## About this task
Report each line from the data below that holds the word "Select".

## Task data
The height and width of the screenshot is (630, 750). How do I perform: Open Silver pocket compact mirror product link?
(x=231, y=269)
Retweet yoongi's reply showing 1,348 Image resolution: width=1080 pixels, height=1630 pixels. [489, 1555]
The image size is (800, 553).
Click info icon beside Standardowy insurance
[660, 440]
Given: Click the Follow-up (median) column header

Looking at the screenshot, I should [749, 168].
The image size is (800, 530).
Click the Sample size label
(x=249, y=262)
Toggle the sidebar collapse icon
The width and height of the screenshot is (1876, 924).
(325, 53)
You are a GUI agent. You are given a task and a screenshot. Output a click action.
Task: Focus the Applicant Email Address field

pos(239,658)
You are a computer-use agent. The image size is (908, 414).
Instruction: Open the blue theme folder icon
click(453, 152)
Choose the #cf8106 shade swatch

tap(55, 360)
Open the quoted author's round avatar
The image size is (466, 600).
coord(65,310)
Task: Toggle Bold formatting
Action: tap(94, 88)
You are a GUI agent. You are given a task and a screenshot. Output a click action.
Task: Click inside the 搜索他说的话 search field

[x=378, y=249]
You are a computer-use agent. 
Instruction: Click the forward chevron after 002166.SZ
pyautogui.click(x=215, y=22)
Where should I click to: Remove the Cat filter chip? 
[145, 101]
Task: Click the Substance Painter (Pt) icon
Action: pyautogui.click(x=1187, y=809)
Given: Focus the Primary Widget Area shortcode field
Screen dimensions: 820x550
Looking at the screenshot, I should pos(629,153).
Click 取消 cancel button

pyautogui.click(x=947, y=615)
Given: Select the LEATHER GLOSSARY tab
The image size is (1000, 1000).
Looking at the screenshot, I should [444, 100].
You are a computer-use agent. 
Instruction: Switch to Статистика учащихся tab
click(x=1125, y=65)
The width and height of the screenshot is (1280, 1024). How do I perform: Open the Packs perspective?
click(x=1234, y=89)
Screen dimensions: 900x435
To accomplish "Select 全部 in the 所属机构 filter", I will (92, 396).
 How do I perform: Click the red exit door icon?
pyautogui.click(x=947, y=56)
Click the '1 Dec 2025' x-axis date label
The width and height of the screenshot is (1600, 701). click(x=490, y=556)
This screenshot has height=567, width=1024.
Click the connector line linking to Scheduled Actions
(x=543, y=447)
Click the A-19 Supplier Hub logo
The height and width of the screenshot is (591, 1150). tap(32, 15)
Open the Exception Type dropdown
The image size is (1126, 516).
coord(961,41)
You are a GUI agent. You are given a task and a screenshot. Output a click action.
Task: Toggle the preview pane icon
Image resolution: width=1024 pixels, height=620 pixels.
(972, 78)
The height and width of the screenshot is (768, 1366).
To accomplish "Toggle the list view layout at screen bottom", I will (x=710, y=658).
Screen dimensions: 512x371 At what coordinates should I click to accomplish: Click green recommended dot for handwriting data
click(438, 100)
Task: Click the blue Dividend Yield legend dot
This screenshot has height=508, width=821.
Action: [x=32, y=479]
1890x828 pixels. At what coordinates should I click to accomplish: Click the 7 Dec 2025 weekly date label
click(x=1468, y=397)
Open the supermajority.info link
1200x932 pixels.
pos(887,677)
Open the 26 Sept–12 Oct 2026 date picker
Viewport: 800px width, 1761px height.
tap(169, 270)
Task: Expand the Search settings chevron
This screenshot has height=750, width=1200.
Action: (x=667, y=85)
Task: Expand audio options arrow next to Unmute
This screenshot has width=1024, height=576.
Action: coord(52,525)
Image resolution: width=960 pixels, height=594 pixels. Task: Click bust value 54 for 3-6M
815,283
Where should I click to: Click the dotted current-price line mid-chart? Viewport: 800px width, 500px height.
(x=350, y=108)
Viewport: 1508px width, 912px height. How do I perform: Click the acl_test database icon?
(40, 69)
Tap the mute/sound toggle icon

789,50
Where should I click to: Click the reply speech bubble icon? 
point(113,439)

## The answer
Given: Select the LEATHER GLOSSARY tab
To accomplish "Select 全部 in the 所属机构 filter", I will (92, 396).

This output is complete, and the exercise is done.